>>>
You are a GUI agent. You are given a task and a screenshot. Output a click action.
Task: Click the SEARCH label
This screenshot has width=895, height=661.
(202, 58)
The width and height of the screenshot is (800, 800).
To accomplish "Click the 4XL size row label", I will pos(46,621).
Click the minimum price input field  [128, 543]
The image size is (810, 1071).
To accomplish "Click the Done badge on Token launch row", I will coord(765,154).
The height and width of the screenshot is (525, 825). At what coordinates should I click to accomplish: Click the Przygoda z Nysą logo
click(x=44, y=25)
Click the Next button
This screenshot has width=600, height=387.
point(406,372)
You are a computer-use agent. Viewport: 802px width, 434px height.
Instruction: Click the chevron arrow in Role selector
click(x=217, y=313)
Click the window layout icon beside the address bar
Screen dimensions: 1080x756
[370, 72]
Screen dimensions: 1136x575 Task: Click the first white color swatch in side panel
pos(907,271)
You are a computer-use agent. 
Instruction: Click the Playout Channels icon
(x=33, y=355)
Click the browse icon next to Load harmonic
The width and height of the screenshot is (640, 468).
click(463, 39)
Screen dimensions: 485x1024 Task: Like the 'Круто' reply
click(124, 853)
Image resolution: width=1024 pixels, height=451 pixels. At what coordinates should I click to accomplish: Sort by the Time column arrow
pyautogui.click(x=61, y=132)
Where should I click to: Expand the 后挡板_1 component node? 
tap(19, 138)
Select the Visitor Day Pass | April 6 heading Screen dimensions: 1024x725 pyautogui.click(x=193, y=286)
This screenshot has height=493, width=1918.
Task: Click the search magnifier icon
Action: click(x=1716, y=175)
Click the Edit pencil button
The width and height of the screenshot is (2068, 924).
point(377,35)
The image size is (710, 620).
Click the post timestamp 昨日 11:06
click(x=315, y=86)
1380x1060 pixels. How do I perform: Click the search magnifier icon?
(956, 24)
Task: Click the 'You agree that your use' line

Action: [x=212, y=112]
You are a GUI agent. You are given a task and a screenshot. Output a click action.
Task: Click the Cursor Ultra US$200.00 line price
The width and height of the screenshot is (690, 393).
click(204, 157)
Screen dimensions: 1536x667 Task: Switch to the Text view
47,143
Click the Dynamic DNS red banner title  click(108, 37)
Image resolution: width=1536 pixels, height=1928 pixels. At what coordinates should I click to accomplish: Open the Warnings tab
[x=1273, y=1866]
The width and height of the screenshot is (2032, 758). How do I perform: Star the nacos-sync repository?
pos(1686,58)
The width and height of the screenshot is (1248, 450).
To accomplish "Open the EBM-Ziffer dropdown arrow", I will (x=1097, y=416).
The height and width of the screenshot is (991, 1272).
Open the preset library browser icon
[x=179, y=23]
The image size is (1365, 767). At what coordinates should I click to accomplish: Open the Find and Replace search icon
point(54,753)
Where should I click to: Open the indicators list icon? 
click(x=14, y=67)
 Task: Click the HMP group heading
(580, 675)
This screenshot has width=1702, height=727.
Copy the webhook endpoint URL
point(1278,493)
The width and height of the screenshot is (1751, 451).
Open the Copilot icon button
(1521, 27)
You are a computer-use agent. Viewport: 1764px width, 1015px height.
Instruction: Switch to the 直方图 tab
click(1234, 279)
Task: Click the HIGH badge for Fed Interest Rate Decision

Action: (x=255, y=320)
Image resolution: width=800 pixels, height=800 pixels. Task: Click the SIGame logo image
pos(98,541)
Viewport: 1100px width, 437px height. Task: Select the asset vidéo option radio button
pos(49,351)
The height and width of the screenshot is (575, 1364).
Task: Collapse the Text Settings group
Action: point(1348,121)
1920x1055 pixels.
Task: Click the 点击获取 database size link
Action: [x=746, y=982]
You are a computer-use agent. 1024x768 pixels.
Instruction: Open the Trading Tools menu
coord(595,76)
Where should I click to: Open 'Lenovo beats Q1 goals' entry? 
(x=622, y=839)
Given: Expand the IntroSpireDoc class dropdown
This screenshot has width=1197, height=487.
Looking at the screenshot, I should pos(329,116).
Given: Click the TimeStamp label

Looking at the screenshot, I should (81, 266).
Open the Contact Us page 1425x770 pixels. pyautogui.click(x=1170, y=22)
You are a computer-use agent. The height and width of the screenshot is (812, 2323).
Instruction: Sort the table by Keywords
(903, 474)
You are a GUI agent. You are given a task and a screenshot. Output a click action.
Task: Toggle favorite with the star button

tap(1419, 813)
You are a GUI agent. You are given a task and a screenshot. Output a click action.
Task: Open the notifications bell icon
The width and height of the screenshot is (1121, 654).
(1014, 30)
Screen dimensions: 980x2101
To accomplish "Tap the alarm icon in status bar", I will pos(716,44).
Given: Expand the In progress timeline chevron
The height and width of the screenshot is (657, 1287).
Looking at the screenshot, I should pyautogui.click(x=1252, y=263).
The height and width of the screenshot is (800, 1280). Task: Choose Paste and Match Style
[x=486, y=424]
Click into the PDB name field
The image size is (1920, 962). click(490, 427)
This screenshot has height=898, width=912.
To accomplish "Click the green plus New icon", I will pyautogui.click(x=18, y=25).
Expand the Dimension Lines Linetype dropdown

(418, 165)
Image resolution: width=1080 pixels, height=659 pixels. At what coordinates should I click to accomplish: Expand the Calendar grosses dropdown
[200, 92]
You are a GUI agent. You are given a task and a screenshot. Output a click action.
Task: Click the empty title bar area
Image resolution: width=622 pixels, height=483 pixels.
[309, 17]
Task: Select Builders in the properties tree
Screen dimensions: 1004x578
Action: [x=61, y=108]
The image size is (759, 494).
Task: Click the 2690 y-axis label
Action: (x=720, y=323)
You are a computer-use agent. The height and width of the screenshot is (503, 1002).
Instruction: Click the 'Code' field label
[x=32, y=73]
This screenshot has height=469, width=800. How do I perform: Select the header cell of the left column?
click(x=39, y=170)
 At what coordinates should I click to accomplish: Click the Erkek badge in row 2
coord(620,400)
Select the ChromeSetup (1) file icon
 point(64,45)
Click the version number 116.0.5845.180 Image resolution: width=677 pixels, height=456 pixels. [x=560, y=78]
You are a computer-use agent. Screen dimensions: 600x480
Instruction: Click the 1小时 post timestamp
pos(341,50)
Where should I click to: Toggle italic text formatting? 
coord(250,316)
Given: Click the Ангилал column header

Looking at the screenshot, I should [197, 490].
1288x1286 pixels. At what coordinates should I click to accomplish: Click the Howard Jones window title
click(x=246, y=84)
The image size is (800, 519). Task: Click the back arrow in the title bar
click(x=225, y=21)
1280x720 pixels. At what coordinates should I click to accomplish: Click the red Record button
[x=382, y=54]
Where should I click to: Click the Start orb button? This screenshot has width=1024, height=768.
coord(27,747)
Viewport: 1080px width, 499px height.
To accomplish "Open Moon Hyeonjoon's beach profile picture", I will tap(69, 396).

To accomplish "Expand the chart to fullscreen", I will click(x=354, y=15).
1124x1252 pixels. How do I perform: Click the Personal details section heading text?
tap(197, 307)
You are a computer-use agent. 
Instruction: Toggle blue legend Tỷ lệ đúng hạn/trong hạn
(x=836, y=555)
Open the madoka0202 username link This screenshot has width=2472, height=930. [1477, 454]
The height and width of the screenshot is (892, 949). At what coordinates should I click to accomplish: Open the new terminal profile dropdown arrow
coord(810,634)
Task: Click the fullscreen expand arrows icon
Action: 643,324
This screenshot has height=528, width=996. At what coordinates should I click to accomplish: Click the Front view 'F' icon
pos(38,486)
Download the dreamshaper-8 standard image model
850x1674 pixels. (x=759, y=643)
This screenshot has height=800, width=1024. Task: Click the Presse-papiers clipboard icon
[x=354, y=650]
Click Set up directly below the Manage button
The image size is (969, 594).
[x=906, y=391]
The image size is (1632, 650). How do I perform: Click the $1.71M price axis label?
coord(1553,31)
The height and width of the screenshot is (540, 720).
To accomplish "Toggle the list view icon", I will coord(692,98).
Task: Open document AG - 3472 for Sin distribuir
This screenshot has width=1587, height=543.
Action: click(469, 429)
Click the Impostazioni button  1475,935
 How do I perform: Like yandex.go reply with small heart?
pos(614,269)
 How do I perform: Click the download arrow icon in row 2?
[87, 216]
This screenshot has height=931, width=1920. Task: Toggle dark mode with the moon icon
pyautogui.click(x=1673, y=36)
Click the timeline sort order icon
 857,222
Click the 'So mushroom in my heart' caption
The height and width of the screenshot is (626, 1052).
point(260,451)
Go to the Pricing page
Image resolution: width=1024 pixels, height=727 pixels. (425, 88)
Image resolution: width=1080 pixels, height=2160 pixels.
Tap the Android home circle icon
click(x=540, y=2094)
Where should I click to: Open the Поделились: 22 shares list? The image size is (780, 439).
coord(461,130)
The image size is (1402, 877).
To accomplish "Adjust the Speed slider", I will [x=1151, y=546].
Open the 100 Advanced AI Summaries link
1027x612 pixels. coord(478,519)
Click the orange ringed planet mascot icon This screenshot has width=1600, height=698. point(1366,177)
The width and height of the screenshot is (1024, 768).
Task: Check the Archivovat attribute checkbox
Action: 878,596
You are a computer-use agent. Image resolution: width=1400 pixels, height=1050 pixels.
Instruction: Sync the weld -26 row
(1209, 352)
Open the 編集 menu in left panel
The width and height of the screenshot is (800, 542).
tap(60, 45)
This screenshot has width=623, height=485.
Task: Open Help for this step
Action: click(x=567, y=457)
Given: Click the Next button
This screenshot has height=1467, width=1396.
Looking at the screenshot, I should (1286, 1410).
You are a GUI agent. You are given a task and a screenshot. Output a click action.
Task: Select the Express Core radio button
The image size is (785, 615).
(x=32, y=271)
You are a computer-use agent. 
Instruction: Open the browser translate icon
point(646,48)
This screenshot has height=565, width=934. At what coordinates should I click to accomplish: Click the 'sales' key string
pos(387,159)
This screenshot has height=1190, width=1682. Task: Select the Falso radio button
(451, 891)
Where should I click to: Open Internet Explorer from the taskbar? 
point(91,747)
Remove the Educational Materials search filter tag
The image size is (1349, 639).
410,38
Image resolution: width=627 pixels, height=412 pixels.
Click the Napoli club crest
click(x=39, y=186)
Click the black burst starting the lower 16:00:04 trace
<<<
Return a word-for-word copy of the lines above from the one holding "Download the dreamshaper-8" through the one holding "The height and width of the screenshot is (540, 720).", with both of them included and nothing besides.

Download the dreamshaper-8 standard image model
850x1674 pixels. (x=759, y=643)
This screenshot has height=800, width=1024. Task: Click the Presse-papiers clipboard icon
[x=354, y=650]
Click Set up directly below the Manage button
The image size is (969, 594).
[x=906, y=391]
The image size is (1632, 650). How do I perform: Click the $1.71M price axis label?
coord(1553,31)
The height and width of the screenshot is (540, 720).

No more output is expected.